● Task requirements
Read through the listing below and copy each line in which the word "agent" occurs.

● Exercise material
- - -
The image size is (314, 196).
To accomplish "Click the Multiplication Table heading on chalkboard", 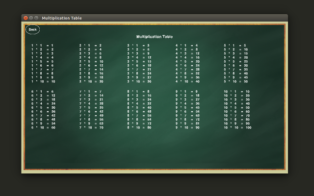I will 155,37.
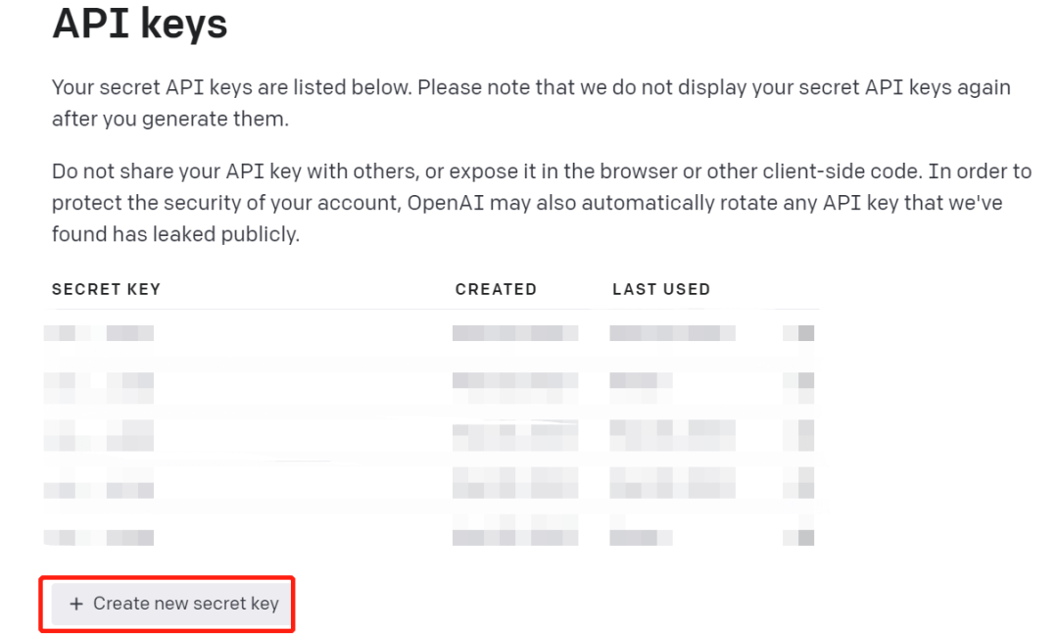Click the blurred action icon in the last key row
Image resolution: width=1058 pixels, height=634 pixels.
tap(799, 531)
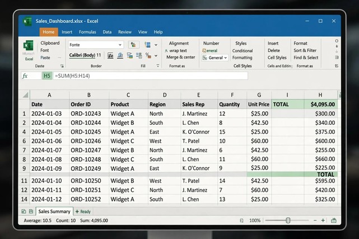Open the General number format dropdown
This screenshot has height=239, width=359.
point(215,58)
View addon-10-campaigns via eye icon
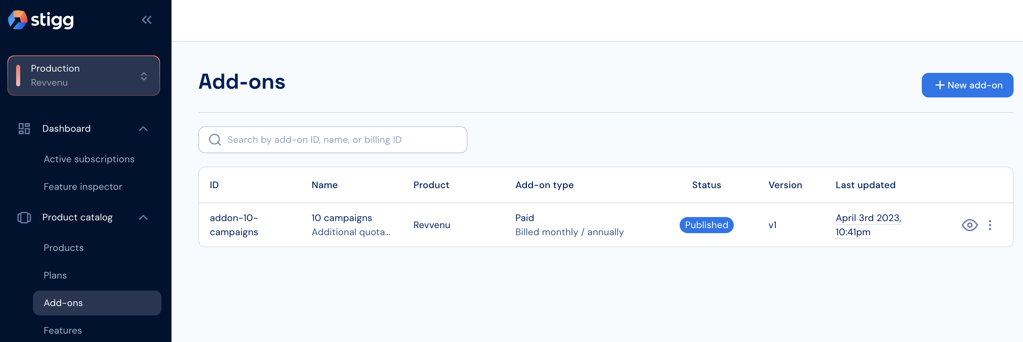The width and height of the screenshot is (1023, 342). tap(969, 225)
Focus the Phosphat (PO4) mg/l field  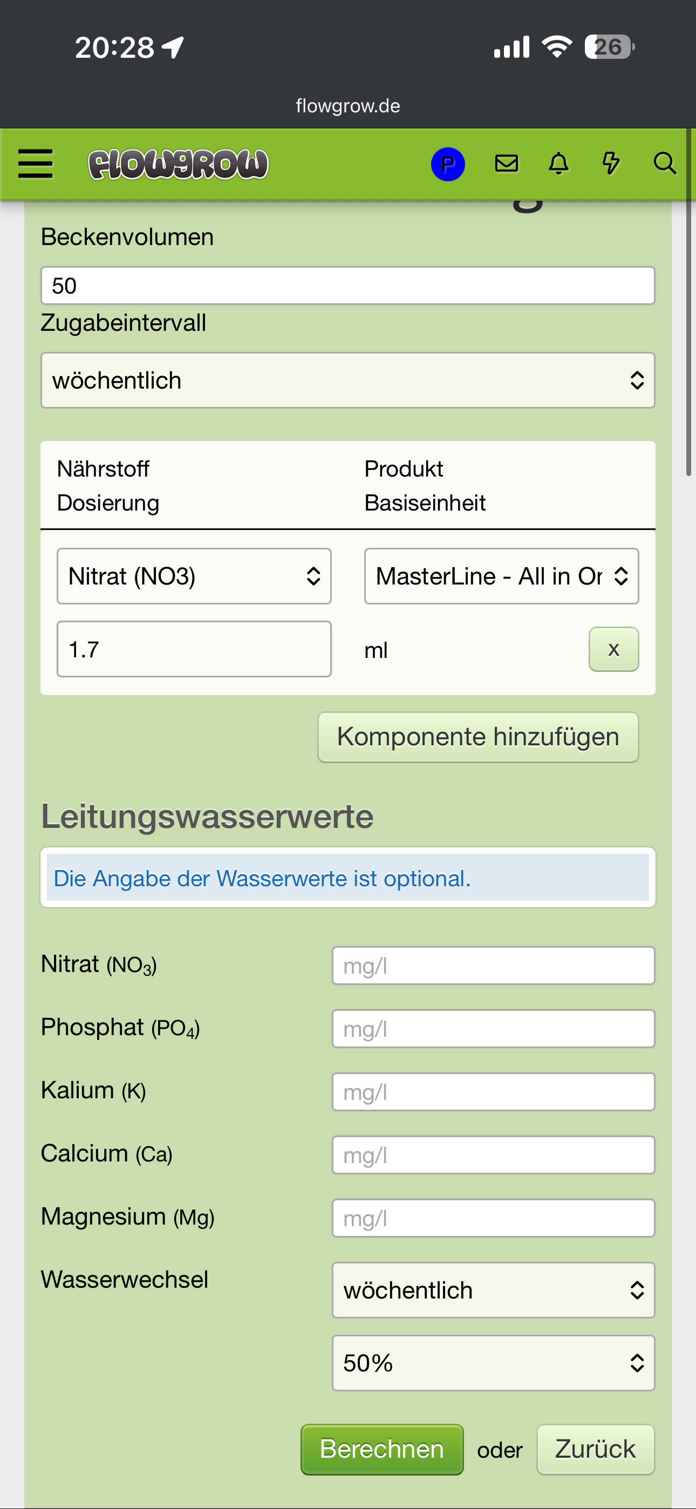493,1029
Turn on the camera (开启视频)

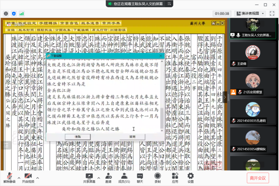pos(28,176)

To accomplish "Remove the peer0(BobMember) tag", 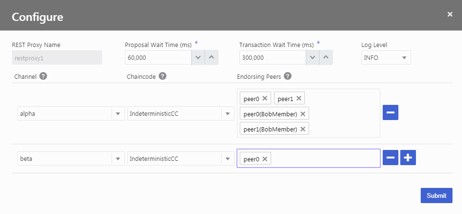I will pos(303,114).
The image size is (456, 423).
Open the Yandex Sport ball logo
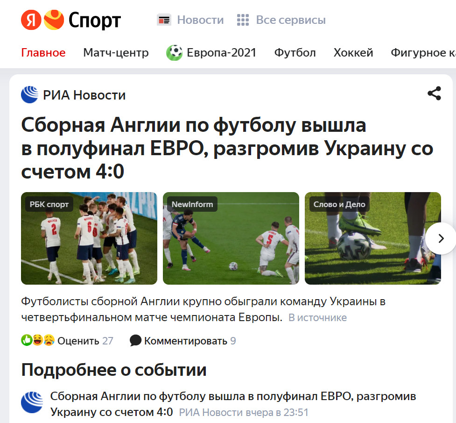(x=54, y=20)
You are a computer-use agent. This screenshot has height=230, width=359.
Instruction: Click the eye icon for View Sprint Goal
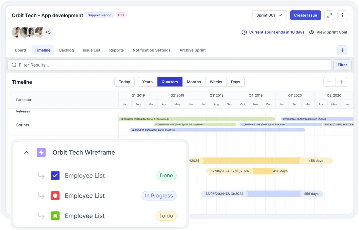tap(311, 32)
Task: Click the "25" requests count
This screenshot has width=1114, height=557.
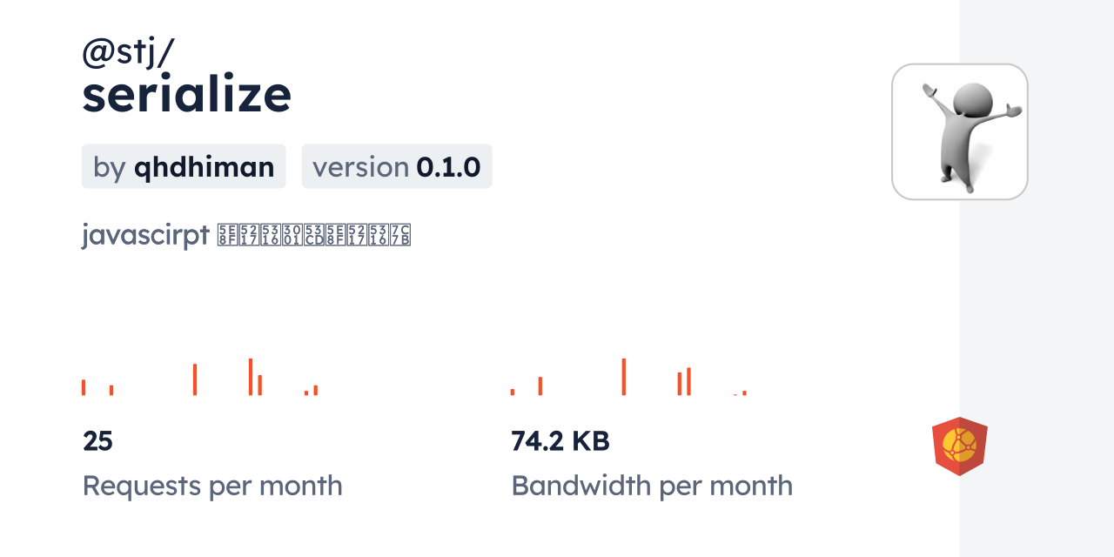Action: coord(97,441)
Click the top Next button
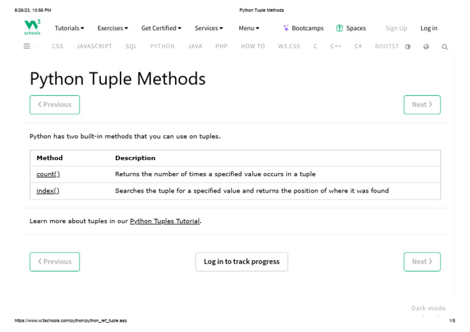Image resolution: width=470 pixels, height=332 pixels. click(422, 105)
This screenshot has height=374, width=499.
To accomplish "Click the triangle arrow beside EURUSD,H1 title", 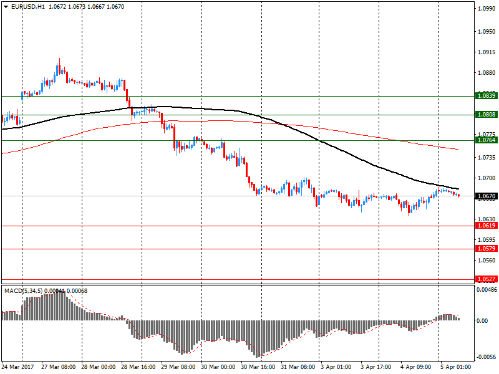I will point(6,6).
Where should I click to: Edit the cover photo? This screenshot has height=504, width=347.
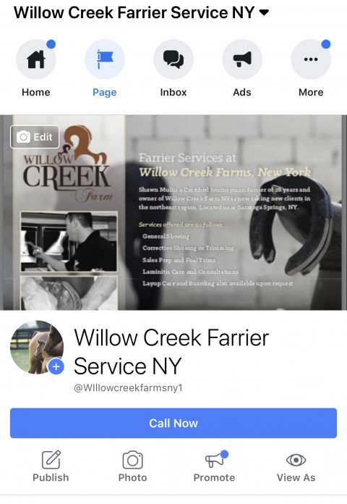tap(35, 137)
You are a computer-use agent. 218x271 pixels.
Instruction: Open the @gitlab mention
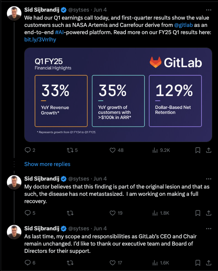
- - -
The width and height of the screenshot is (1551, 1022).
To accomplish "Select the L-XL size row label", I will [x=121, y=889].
- - -
● Answer space
You are a computer-use agent. This screenshot has height=230, width=359.
You are a computer-use agent. 218x271 pixels.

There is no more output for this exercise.